START Input data
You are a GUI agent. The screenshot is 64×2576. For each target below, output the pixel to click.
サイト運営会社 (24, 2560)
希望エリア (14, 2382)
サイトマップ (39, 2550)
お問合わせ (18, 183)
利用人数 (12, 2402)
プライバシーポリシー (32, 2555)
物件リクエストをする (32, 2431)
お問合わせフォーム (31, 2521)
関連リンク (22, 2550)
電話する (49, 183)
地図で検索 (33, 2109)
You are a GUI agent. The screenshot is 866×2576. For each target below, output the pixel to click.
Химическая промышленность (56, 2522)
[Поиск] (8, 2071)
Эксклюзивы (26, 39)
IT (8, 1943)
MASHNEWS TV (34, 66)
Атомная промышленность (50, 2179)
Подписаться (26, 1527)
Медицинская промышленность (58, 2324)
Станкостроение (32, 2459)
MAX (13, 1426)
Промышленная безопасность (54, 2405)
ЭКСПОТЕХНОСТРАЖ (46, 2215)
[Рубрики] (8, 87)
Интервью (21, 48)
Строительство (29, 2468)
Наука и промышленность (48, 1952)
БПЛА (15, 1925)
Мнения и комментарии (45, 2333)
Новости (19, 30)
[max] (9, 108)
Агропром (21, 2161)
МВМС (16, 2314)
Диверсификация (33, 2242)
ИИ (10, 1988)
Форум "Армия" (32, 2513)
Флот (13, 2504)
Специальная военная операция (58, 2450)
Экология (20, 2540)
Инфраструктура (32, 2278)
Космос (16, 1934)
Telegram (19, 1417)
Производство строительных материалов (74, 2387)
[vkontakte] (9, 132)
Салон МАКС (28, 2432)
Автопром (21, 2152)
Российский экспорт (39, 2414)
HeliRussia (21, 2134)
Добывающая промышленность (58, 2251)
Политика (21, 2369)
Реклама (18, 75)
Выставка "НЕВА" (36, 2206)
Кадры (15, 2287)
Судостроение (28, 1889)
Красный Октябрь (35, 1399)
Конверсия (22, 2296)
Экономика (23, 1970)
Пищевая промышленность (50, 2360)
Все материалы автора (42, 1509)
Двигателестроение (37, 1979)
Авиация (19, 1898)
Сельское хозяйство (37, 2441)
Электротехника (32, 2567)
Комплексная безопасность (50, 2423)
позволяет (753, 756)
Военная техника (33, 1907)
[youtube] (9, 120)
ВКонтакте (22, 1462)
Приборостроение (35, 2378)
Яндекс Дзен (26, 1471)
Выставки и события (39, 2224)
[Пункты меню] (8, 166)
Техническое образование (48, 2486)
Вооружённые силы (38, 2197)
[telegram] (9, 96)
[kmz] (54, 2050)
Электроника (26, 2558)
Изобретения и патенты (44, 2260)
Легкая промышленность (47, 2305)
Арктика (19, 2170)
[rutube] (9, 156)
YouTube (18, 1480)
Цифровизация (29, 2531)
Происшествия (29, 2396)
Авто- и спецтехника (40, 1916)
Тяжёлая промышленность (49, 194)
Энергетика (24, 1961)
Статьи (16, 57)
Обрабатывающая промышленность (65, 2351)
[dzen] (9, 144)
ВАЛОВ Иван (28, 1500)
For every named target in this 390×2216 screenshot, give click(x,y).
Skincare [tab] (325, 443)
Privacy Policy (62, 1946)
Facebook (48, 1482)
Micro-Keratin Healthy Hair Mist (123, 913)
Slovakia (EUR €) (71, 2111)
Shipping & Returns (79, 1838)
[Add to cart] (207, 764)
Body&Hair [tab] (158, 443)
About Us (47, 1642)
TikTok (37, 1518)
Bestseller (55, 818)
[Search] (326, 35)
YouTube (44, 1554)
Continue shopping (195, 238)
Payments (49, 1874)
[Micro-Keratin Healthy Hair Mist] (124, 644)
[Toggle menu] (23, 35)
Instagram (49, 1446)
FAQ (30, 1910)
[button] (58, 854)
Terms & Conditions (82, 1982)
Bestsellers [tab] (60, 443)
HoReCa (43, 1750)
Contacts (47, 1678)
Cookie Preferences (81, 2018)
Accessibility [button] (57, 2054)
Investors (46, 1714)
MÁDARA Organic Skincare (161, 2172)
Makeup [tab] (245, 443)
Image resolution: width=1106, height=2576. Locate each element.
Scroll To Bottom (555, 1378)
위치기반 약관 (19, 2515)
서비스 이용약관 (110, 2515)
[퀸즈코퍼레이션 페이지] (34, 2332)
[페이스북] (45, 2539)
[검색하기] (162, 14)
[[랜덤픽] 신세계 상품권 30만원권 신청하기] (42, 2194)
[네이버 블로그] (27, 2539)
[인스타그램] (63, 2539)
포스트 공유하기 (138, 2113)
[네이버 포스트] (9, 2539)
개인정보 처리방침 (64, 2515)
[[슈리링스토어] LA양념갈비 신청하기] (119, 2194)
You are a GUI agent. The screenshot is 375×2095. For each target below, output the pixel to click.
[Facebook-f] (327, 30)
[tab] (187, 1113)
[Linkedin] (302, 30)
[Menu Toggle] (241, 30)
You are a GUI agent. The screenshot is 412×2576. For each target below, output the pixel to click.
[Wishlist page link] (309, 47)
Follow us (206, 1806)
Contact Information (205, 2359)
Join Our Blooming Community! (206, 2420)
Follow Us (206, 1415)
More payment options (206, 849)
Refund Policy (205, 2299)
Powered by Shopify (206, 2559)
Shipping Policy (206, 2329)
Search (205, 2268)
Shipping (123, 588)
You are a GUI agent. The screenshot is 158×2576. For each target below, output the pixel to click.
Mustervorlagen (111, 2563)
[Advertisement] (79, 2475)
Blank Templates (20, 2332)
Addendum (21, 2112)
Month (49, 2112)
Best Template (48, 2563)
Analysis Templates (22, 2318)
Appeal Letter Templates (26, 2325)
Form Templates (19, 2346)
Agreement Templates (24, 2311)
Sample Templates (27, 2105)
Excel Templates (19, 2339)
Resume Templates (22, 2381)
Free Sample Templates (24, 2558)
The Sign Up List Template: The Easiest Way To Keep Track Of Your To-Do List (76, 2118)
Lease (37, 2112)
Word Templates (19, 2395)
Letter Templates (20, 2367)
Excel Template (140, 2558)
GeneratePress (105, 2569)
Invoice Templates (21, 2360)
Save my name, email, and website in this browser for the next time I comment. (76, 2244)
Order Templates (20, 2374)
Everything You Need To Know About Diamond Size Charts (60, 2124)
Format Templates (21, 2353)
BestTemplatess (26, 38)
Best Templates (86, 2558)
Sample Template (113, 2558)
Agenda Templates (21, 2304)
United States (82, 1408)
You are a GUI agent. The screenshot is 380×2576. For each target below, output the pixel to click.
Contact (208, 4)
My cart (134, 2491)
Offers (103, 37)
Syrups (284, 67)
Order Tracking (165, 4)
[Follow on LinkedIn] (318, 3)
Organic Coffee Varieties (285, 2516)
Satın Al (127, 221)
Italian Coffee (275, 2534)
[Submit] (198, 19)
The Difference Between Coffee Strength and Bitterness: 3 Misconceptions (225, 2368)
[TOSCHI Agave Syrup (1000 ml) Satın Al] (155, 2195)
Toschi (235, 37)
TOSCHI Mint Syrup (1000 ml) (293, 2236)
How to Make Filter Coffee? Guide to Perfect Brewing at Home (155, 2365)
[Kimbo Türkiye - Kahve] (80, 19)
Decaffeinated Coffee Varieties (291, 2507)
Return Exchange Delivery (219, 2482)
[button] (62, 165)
END Input data
> What is expected:
What you return should be exactly the lines above, starting at the one with "HoReCa (43, 1750)" and ending at the one with "[검색하기] (162, 14)", and nothing else.

> Reply:
HoReCa (43, 1750)
Contacts (47, 1678)
Cookie Preferences (81, 2018)
Accessibility [button] (57, 2054)
Investors (46, 1714)
MÁDARA Organic Skincare (161, 2172)
Makeup [tab] (245, 443)
Image resolution: width=1106, height=2576. Locate each element.
Scroll To Bottom (555, 1378)
위치기반 약관 (19, 2515)
서비스 이용약관 (110, 2515)
[퀸즈코퍼레이션 페이지] (34, 2332)
[페이스북] (45, 2539)
[검색하기] (162, 14)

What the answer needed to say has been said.